(DATASET ROWS)
################

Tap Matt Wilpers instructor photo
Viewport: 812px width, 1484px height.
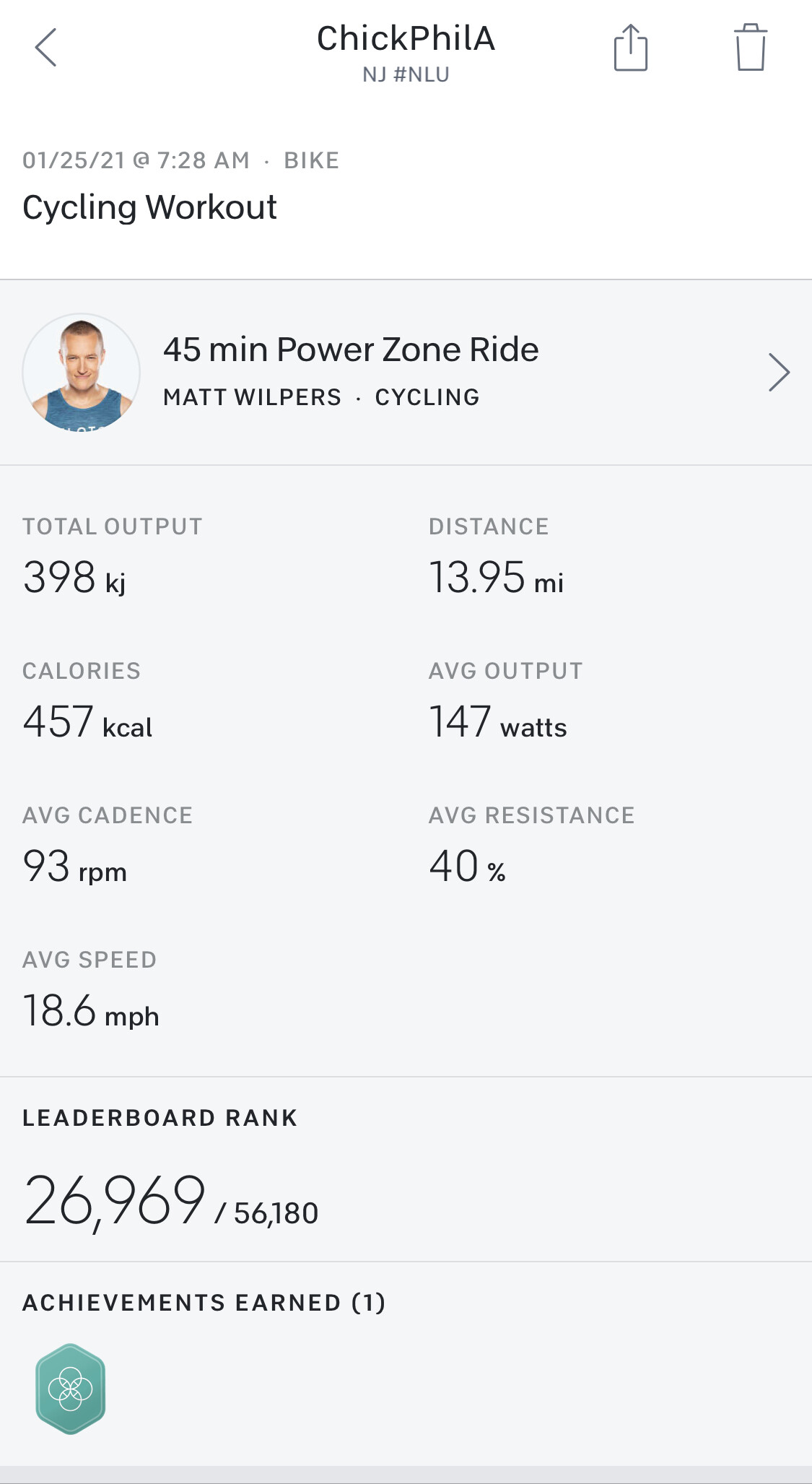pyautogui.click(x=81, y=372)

################

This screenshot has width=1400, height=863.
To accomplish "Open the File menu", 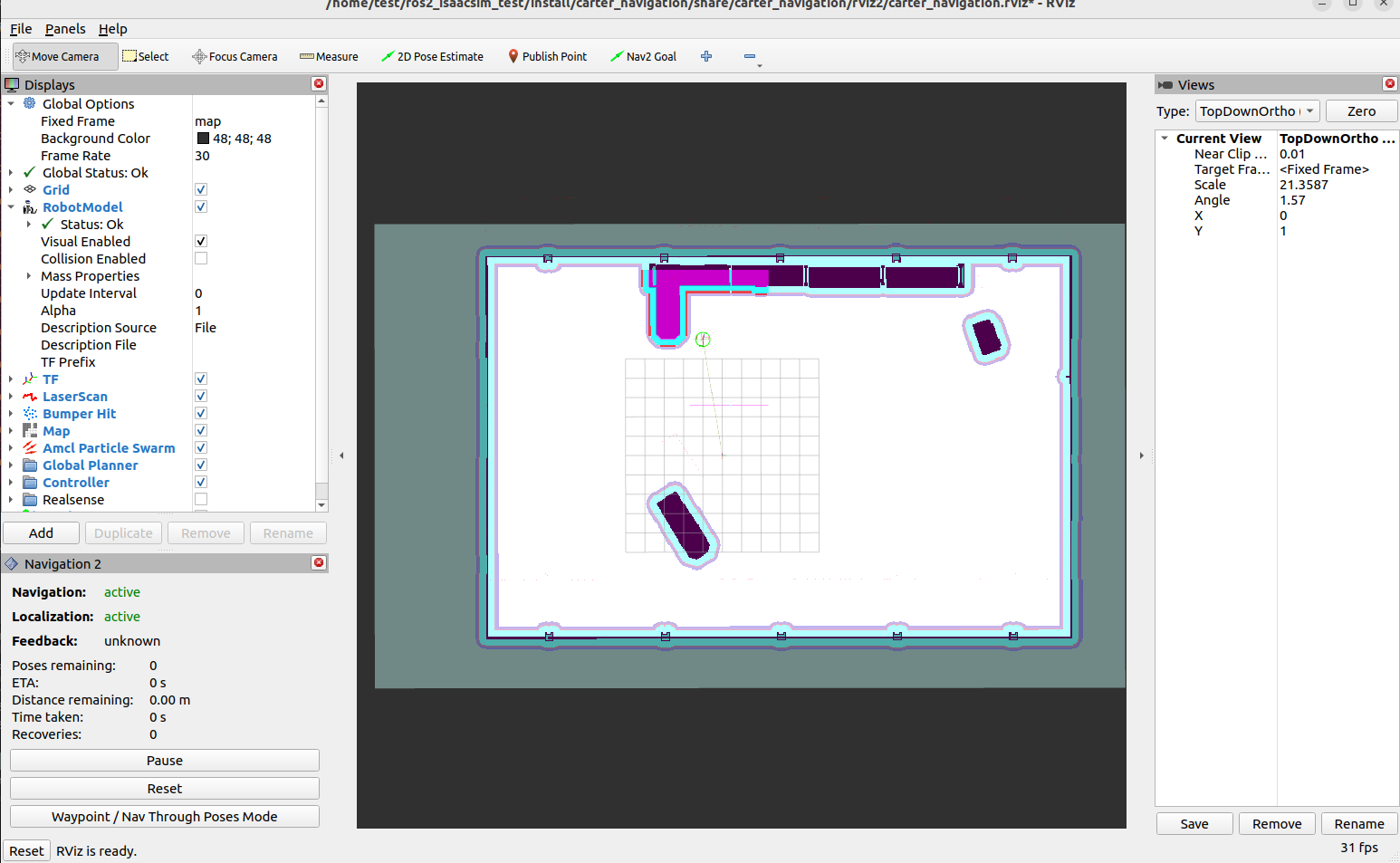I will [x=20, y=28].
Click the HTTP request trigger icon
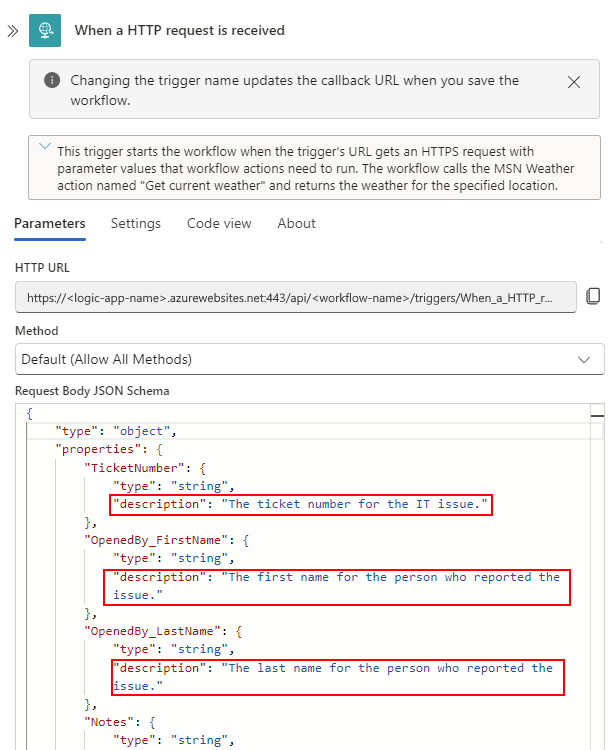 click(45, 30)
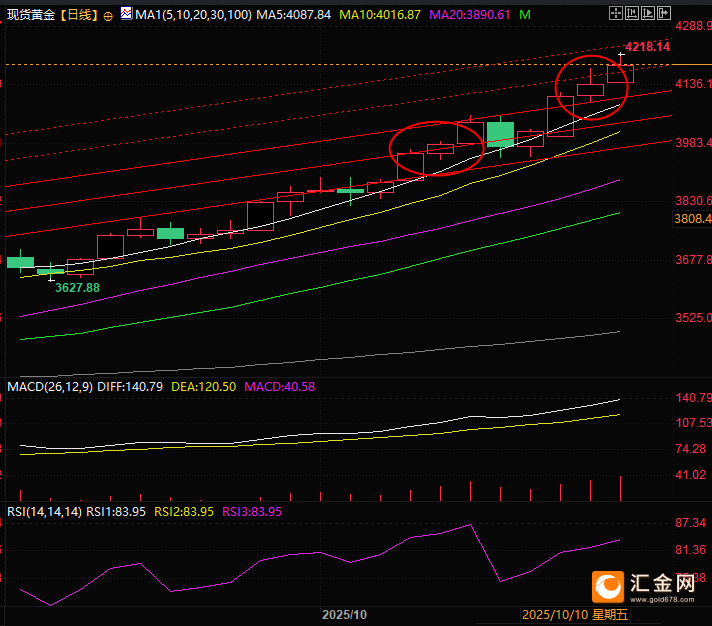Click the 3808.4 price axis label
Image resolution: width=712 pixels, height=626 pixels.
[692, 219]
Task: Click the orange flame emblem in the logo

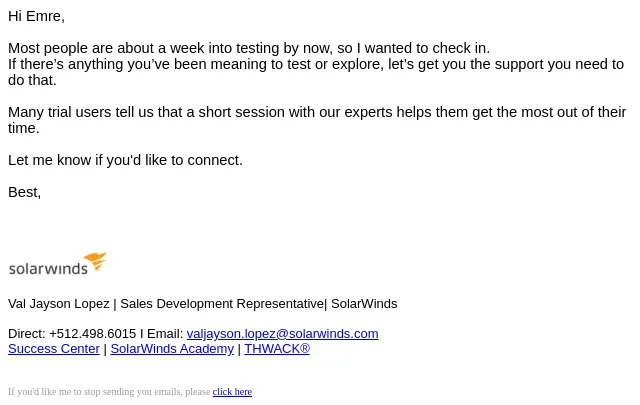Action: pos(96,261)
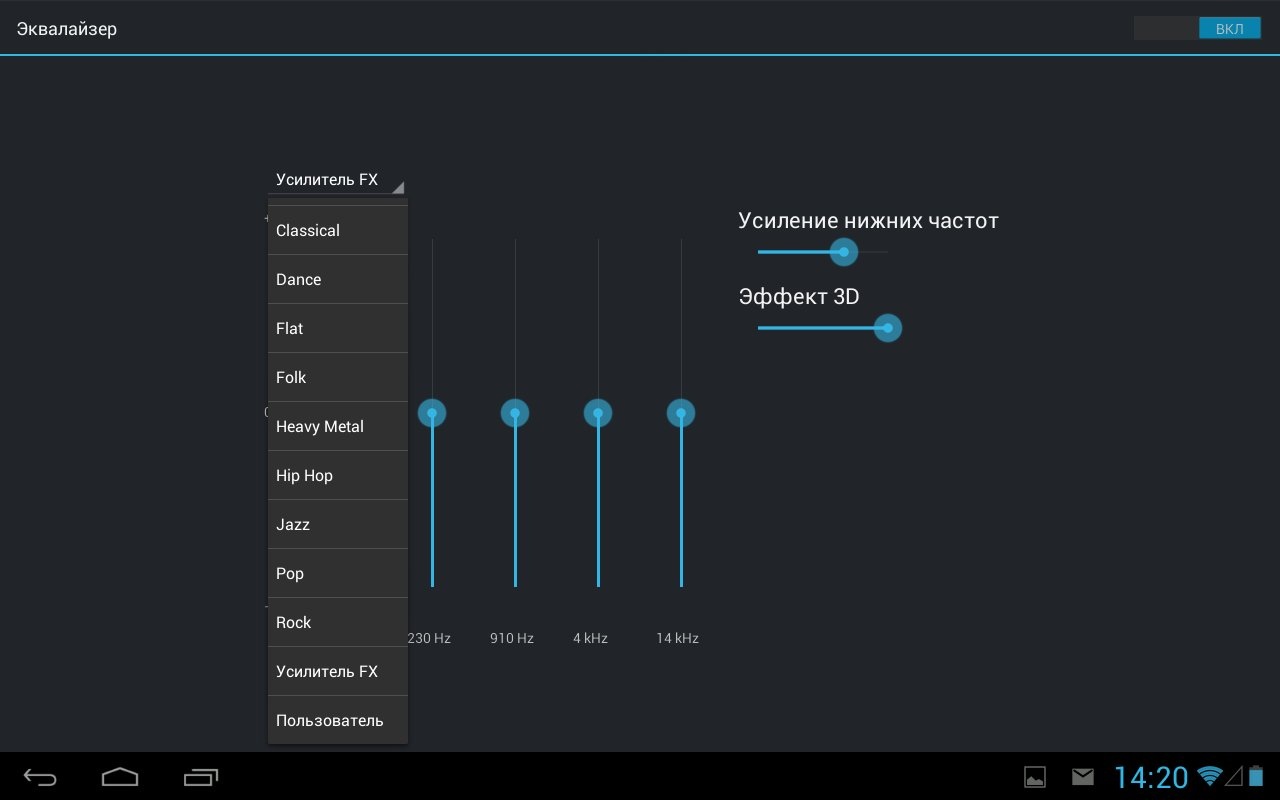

################

(EXERCISE DESCRIPTION)
Copy the items above word for word, starting at the line that has "Click the HTTP request trigger icon" and ending after the line that has "Action: pos(96,261)". Don't include the pictures.

(ANSWER BELOW)
Click the HTTP request trigger icon
 click(45, 30)
Click the 3808.4 price axis label
Image resolution: width=712 pixels, height=626 pixels.
[692, 219]
Task: Click the orange flame emblem in the logo

Action: pos(96,261)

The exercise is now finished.